Matías soporta no sólo esa soledad del que vive en un pueblo y no tiene con quién relacionarse, sino la discriminación a la hora de buscar un trabajo. En él parece concentrarse toda la injusticia a que está sometido el deficiente mental o físico en el mundo laboral. «No puede estar parado», dice su madre, «y además se siente con fuerza para trabajar, y yo creo, aunque esté mal decirlo porque es mi hijo, que en trabajos en que no se precise lo que a él le falta lo haría igual o mejor que otros». La verdad es que mirando a Matías nadie puede asegurar que sería incapaz de desarrollar una actividad normalmente. Un trabajo que él ha ido buscando constantemente y que hasta hoy le ha sido negado con esa misma constancia. Hoy, Matías, defraudado, se dedica a hacer las labores más fáciles en el campo.

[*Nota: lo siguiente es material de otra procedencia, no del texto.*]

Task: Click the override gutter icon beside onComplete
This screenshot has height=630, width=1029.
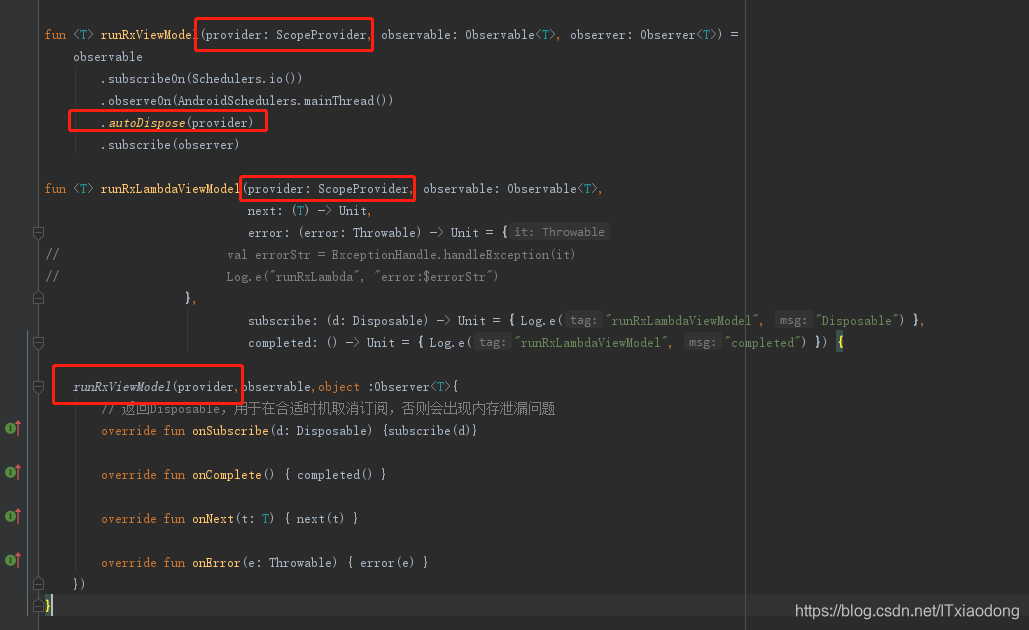Action: coord(13,472)
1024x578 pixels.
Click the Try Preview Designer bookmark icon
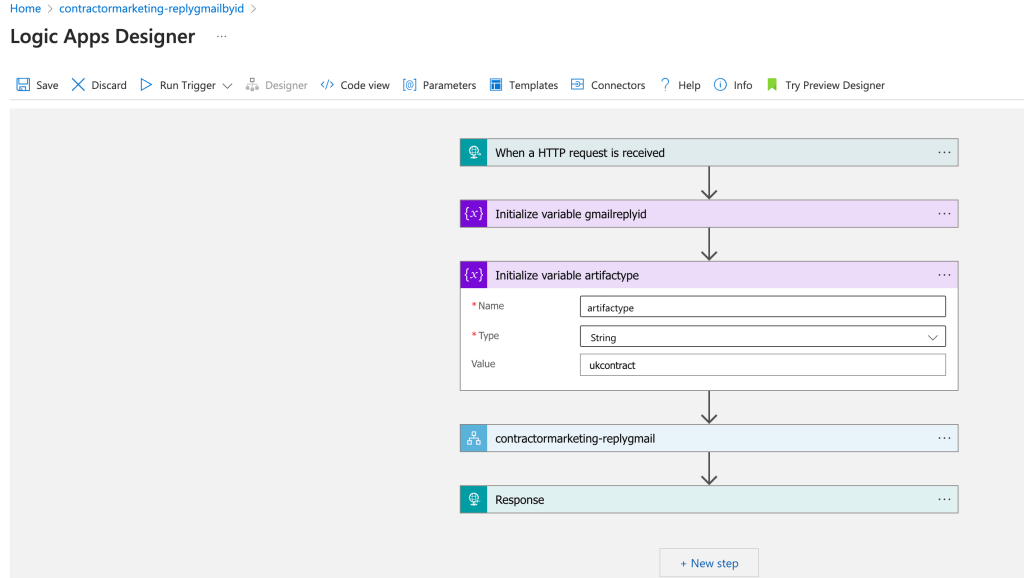(772, 85)
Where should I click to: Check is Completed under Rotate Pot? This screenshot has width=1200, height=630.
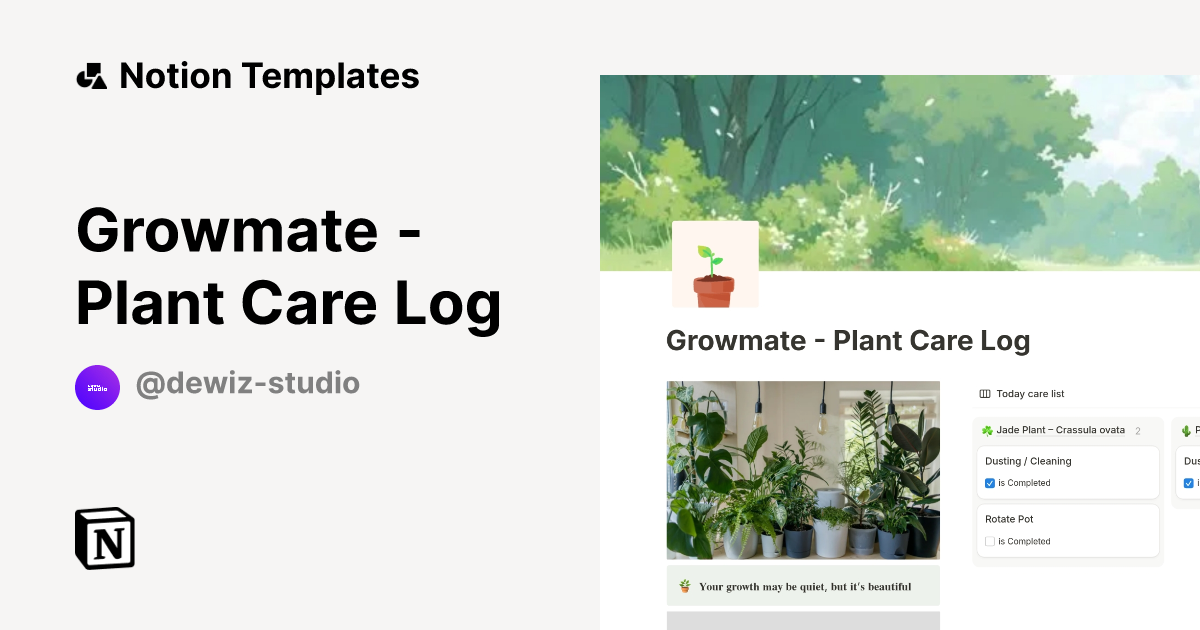click(x=989, y=541)
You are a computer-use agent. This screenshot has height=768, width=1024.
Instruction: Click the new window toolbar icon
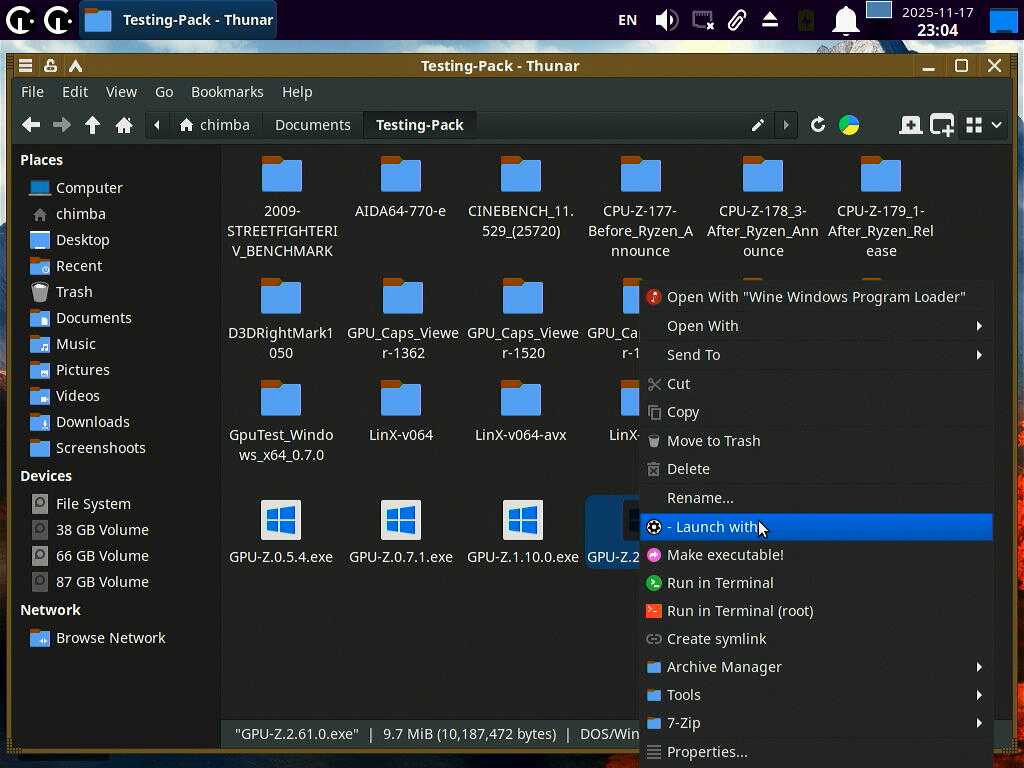tap(941, 125)
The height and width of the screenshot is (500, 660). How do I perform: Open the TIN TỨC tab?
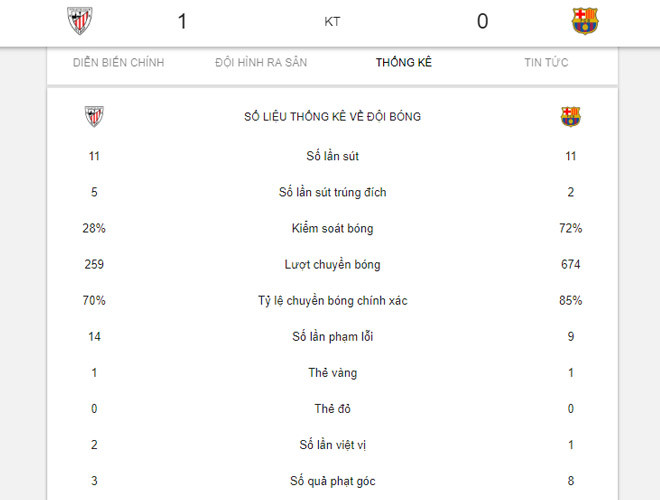tap(546, 63)
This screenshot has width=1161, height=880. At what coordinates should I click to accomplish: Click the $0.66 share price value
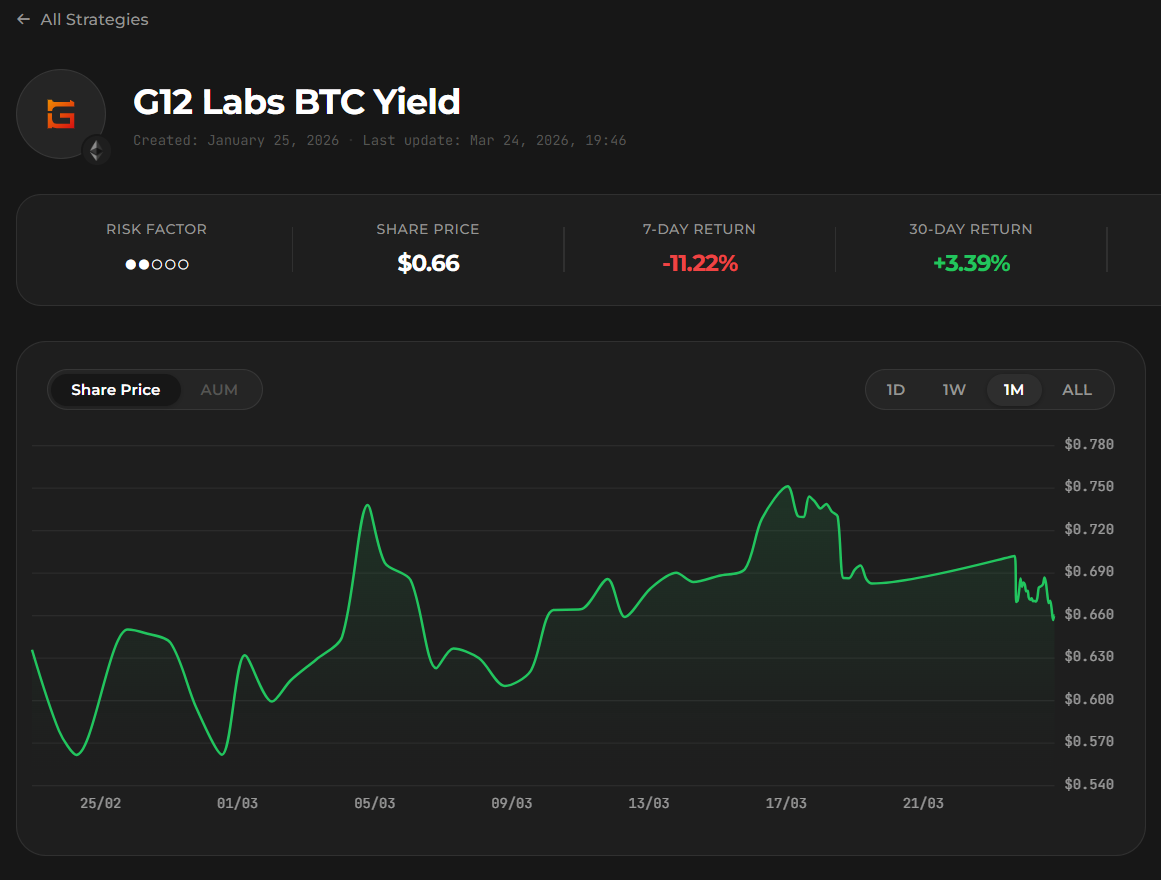pos(428,264)
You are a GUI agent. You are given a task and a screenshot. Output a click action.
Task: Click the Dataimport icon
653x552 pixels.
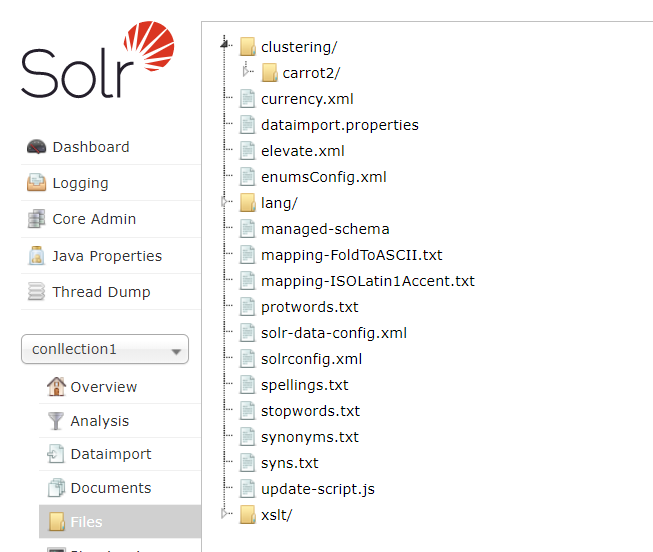pos(56,454)
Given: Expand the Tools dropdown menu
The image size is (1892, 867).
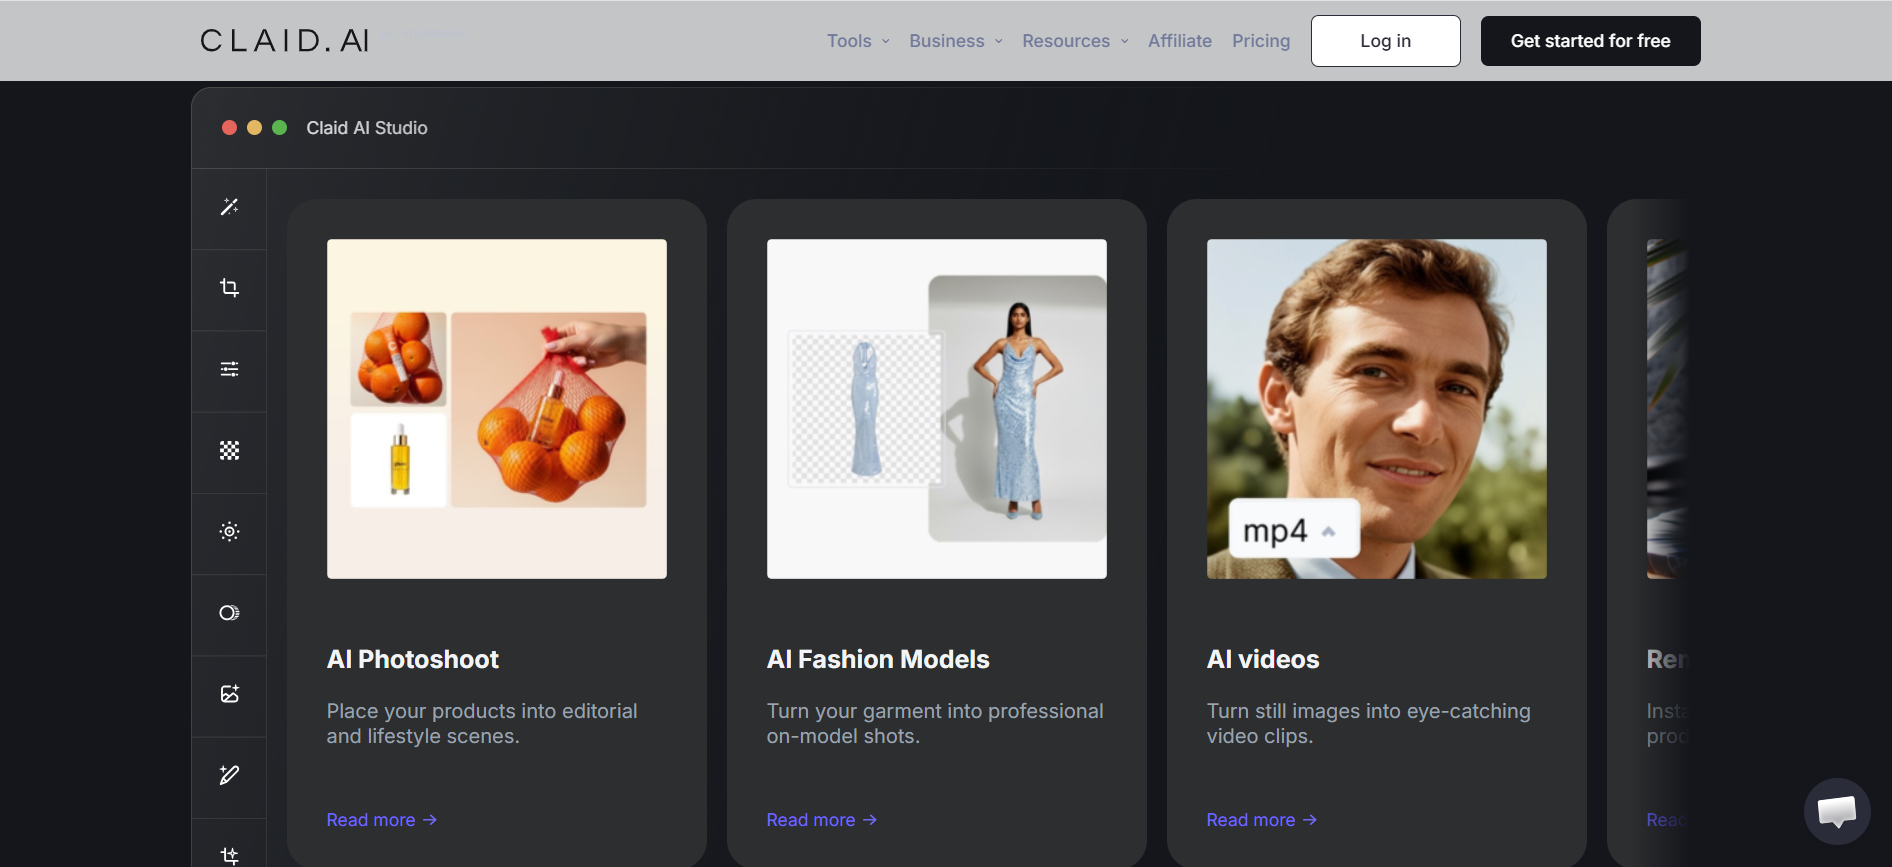Looking at the screenshot, I should click(x=857, y=41).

El padre de Matías se arrepiente de haber gastado tanto en su educación: «No es que nos pese haberlo llevado a médicos y a colegios que le suavizaran su enfermedad, sino que lo que ha aprendido en ellos no le sirve de nada, porque no encuentra trabajo. Si él, en lugar de estar en Salamanca o en Astorga, hubiera estado aquí, ahora sabría los oficios del campo. Sin embargo, hoy con lo único que nos encontramos es que ni ha conseguido una cosa ni sabe la otra». Matías mira a su padre y parece comprender lo que está diciendo. Este habla con la cadencia de quien ya ha discutido muchas veces lo que ahora cuenta, de quien ya lo ha asimilado y no le cabe la menor duda de la veracidad y justeza de su argumento. «La situación de mi hijo, por desgracia, es ésa. Ahora quiere aprender fotografía; antes, peluquería, que hubiera sido un buen trabajo para él. Pero es muy tímido y no se atreve a cortar el pelo por el acaso de que lo haga mal. También quiere irse a Salamanca, y es natural, porque allí tiene amigos y amigas sordomudos como él. Nosotros sabemos que quizá allí estarla mejor, pero cómo va a irse si no tiene trabajo».

Matías no quiere resignarse a depender de sus padres ni constituirse en «una carga» para ellos. Ha tenido desde la infancia una fuerza asombrosa para sobreponerse a su defecto y buscar una forma de vida. El no tiene nada que ver con otras personas que con cualquier deficiencia se han quedado en casa haciendo una vida de subnormal.